Exercise aim ::
Count how many lines of the material hold "пользователям". Respond with that number alone.

Extracted data ::
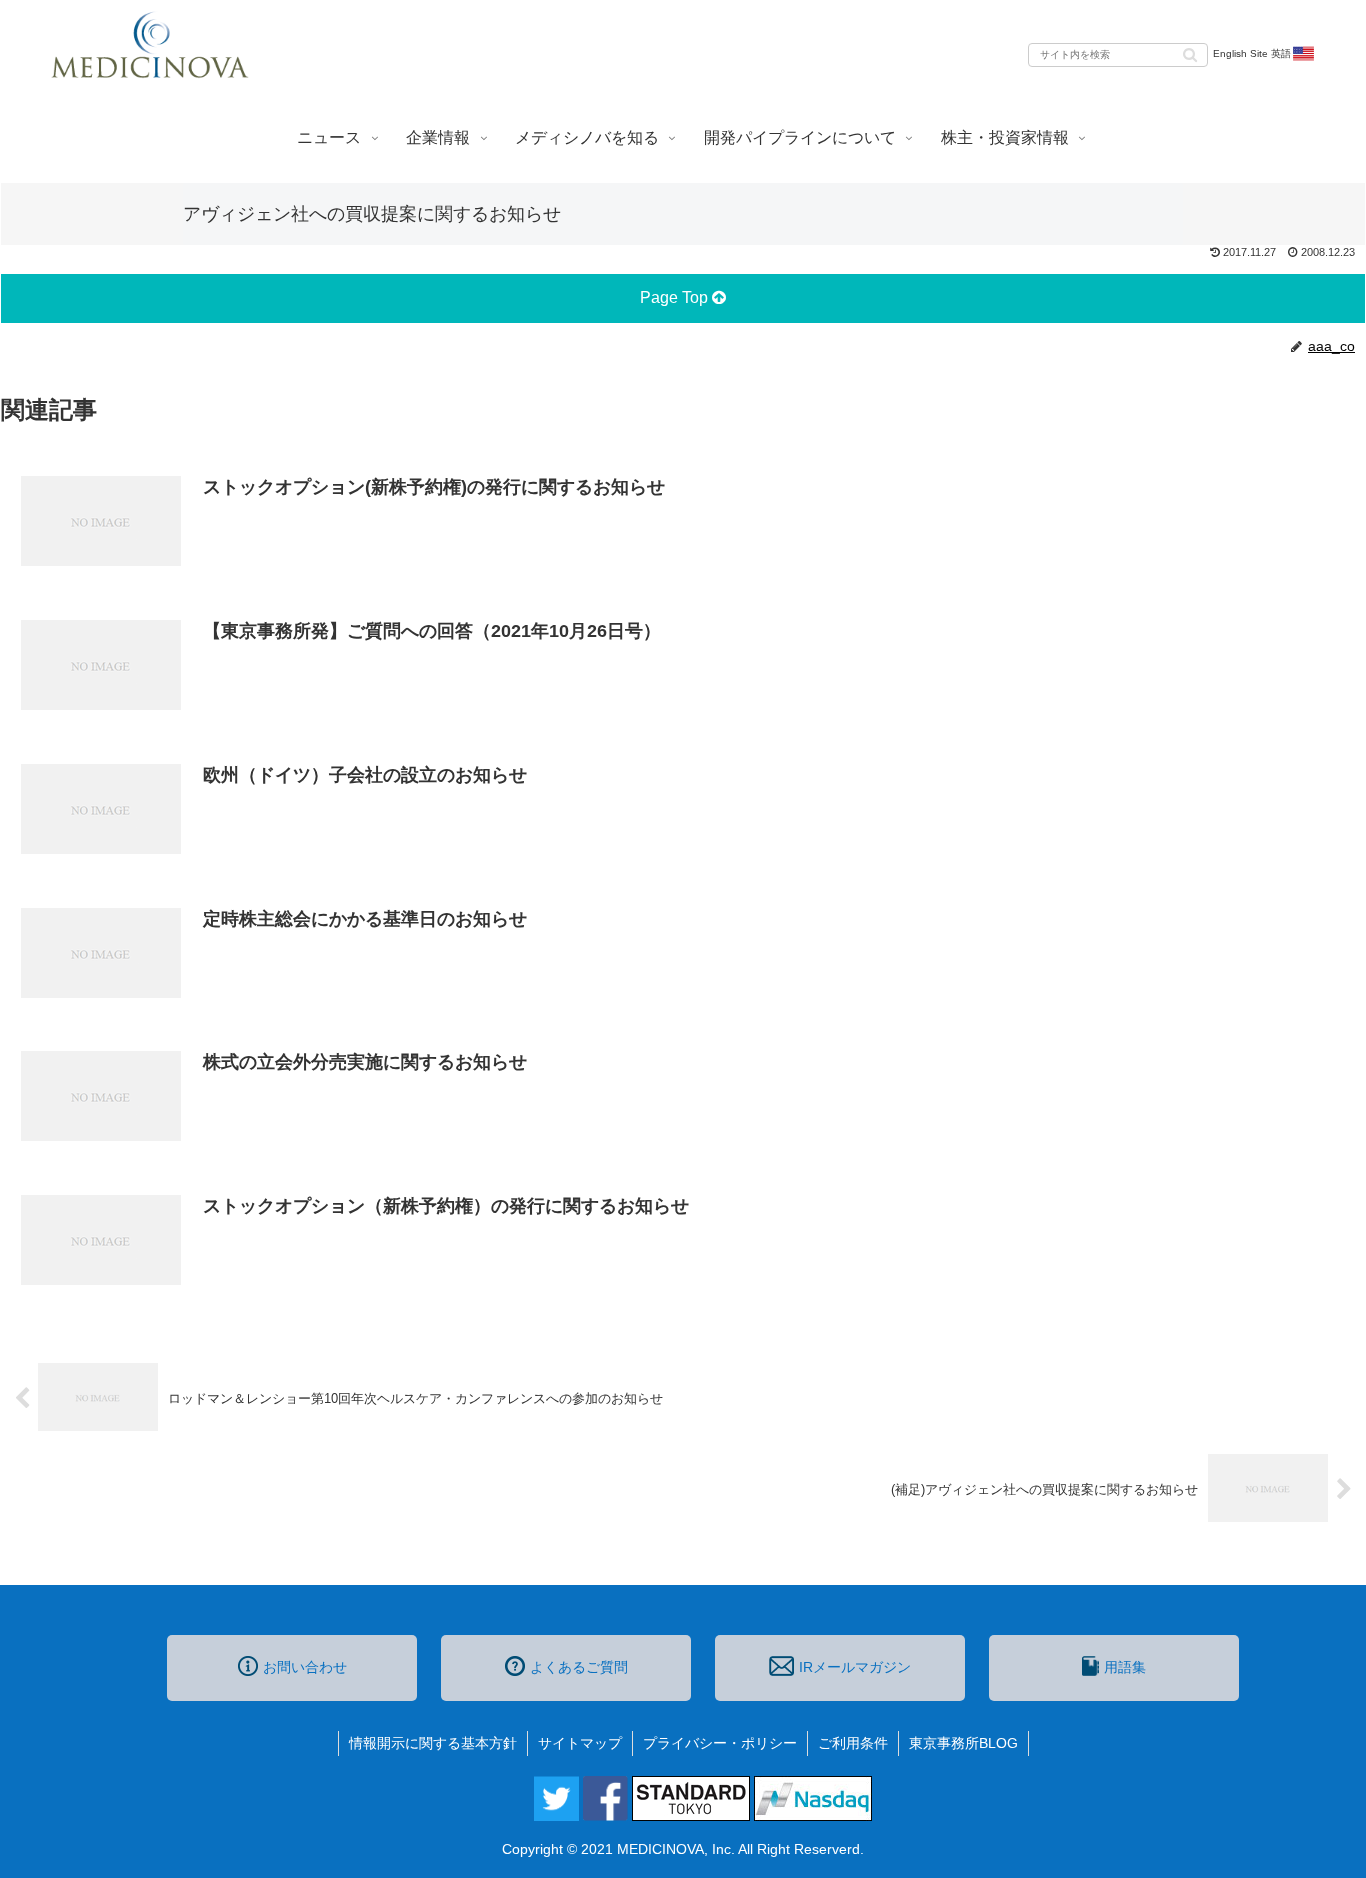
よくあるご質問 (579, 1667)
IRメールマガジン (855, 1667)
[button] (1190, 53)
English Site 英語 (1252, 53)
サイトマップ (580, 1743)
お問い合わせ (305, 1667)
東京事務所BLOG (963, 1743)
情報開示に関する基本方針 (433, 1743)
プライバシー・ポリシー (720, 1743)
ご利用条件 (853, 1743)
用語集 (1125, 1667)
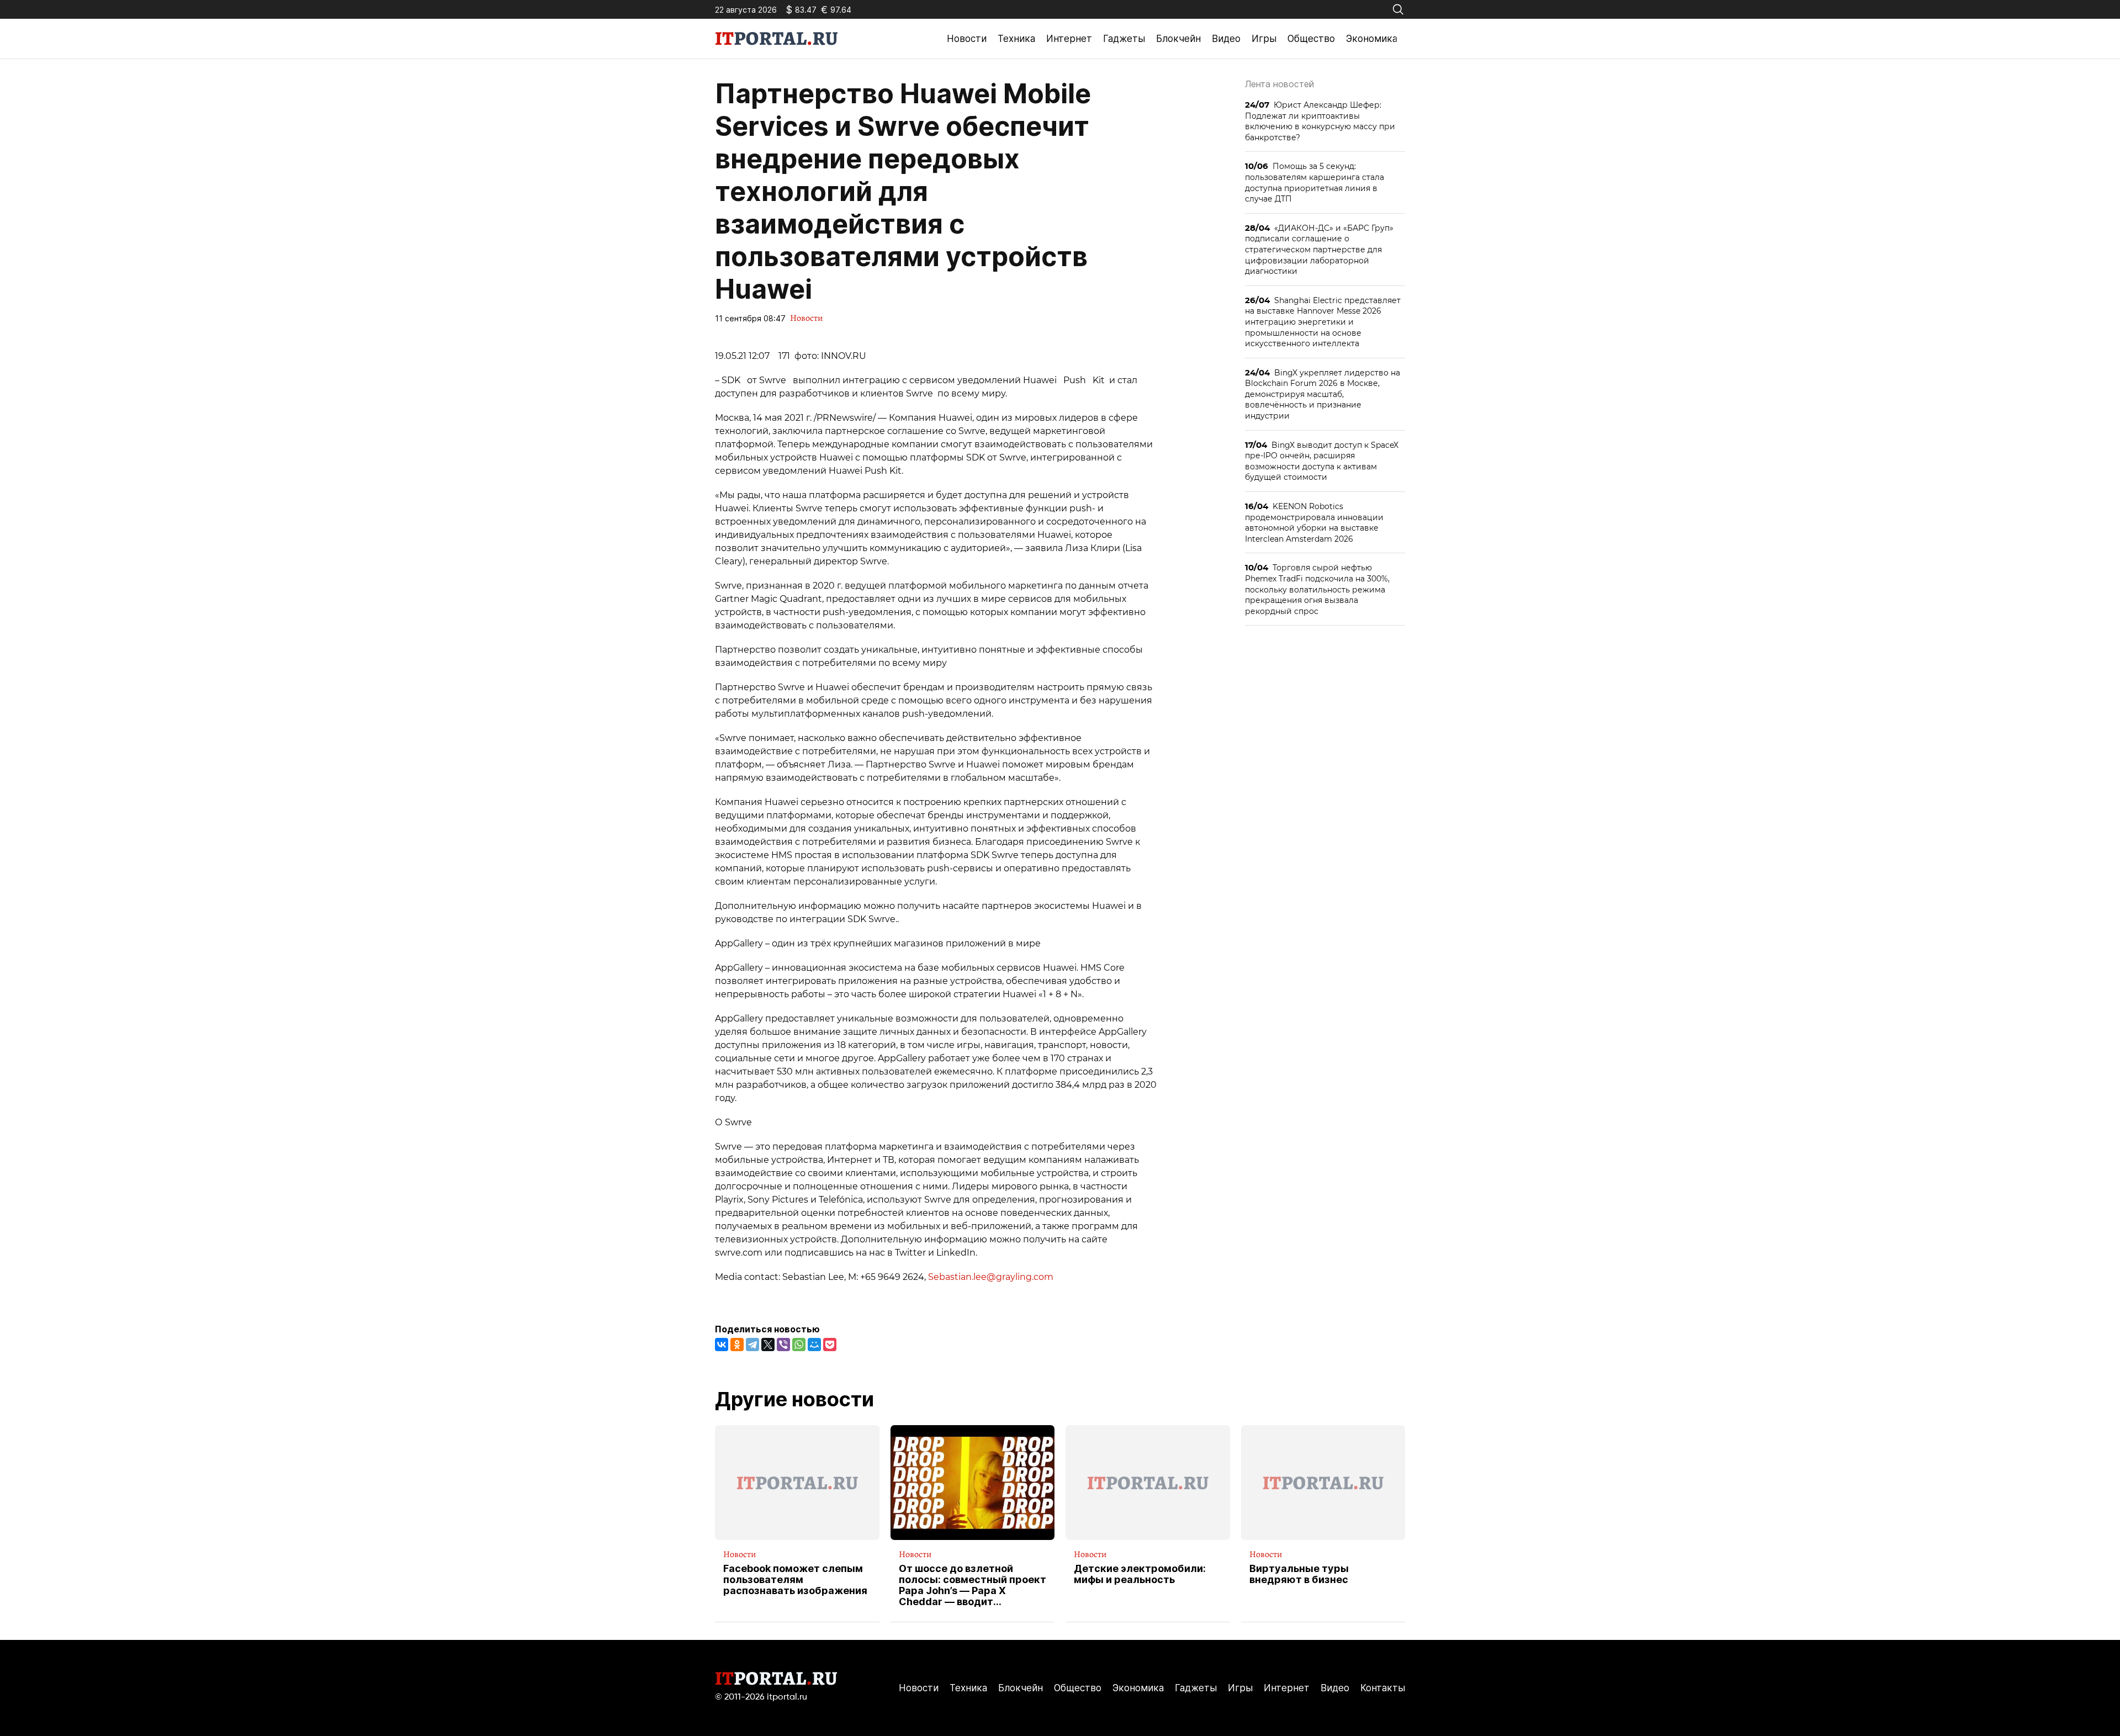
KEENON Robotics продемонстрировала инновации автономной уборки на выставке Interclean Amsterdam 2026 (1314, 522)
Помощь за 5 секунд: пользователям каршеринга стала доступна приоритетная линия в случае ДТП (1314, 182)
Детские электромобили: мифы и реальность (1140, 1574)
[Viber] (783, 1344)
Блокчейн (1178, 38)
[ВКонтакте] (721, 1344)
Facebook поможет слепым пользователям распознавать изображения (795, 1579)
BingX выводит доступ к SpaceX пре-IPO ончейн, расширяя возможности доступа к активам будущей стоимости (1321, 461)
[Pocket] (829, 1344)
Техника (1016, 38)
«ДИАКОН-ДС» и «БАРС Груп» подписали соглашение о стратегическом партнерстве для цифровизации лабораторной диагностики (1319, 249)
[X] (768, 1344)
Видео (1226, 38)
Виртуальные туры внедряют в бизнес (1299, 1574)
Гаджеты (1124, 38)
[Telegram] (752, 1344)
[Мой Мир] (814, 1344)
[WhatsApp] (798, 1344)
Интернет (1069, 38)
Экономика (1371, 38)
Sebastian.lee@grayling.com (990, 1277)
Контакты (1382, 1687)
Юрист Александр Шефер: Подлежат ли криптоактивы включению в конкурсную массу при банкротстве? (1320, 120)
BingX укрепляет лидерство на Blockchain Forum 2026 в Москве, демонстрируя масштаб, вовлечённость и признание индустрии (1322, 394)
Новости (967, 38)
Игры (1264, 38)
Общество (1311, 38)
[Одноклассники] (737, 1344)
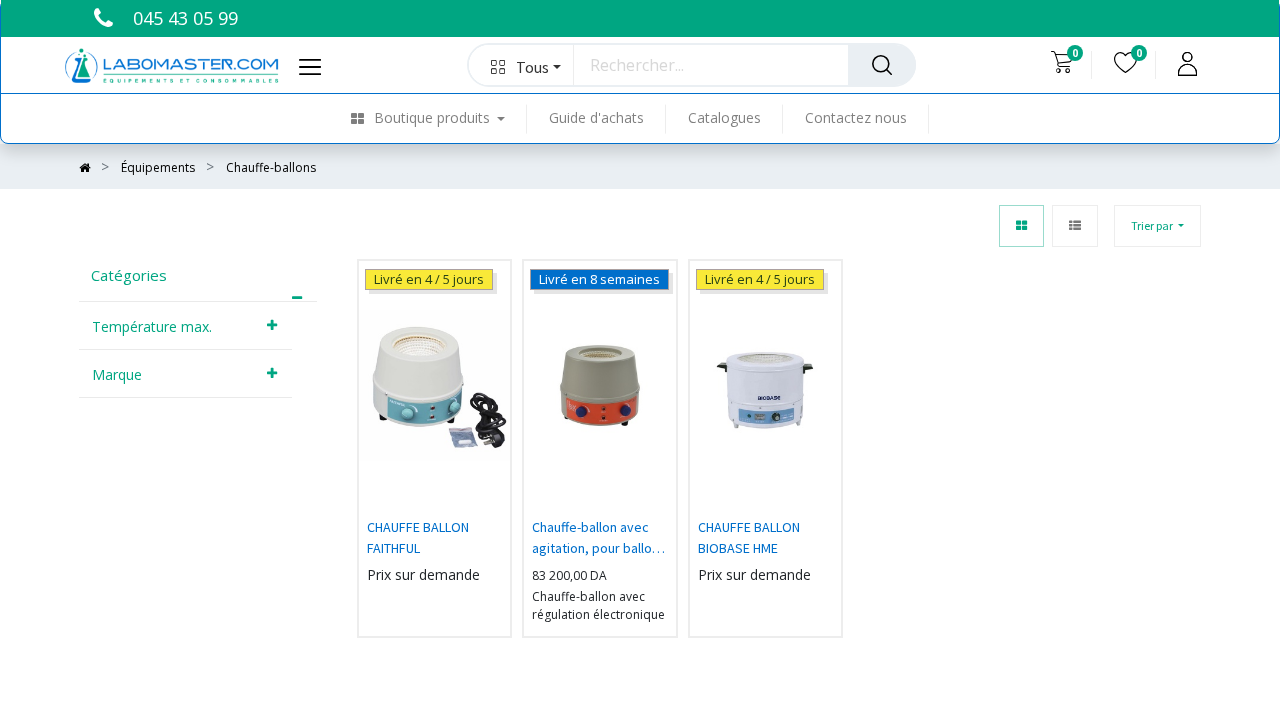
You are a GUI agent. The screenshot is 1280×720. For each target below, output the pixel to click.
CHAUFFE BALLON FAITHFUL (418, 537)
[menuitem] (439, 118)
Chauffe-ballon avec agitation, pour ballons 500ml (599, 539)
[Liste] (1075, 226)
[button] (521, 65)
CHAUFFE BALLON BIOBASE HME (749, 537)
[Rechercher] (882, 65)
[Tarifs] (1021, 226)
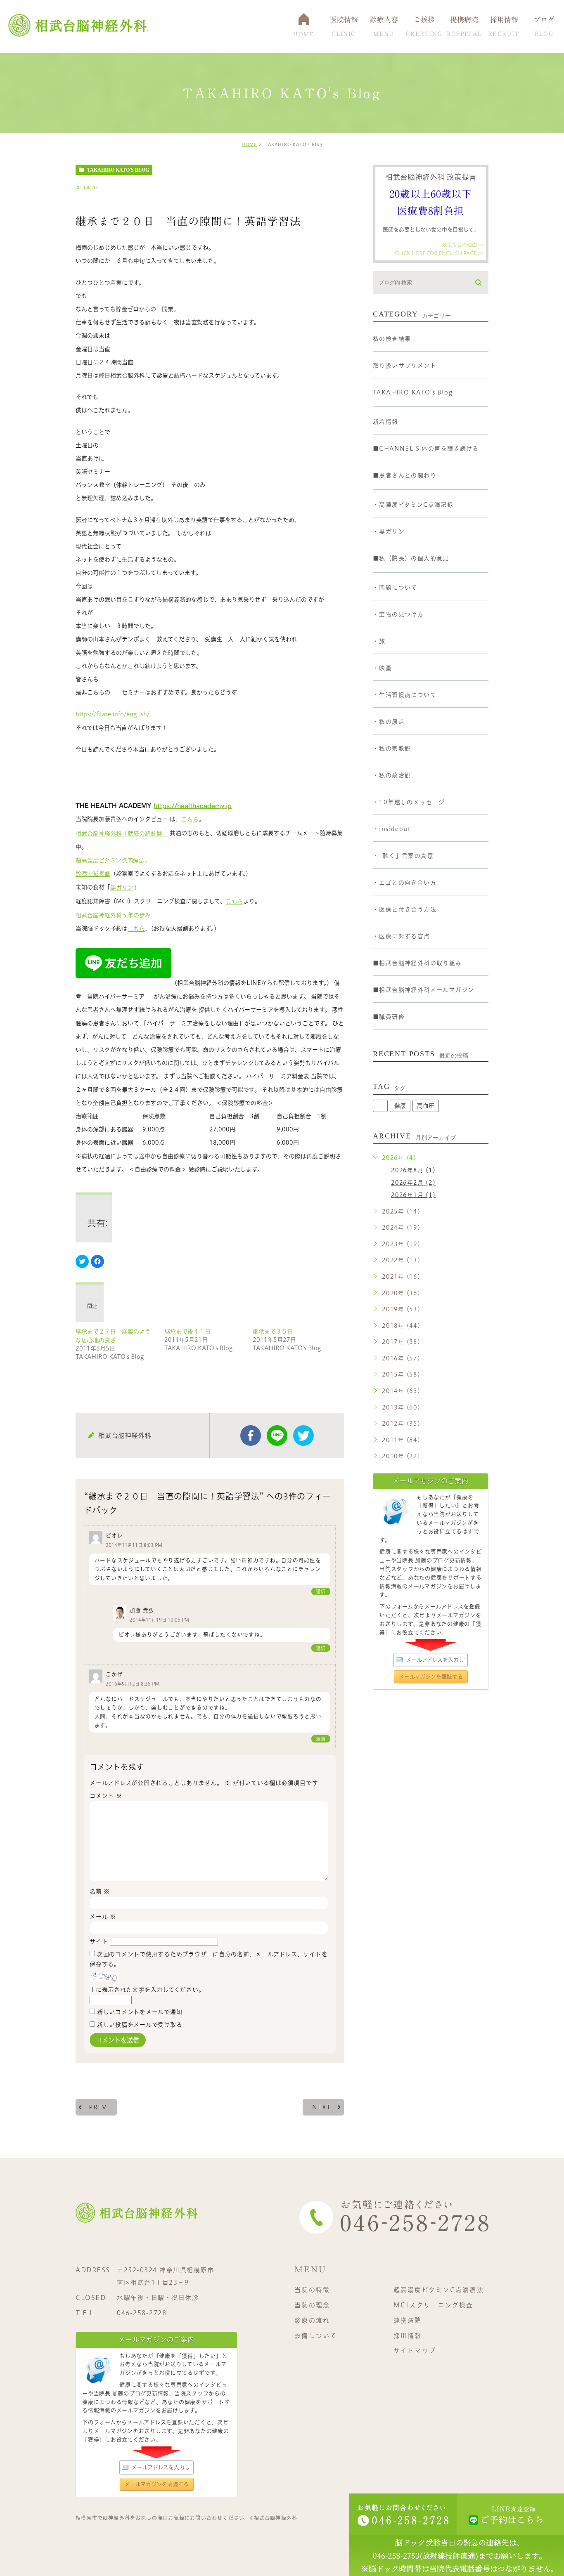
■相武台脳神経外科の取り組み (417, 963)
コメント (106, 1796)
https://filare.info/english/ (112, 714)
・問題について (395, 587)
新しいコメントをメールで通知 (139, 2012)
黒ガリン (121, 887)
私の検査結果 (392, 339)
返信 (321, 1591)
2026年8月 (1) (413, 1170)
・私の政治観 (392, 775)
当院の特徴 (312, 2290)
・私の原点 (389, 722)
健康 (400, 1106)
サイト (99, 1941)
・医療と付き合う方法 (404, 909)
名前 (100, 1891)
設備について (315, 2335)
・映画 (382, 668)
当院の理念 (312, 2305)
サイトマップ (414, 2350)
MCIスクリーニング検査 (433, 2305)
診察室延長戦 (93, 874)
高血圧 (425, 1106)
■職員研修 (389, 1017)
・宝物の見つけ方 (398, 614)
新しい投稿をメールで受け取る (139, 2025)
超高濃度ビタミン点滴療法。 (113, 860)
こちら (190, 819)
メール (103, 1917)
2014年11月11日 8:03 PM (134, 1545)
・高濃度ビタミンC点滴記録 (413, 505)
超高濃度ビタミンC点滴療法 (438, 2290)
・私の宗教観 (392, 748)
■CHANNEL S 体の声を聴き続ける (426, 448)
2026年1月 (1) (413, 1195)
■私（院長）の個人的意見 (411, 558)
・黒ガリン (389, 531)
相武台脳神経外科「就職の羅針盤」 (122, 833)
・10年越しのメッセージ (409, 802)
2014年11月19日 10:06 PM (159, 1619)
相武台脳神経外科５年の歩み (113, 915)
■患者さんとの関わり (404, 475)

Your solution ::
2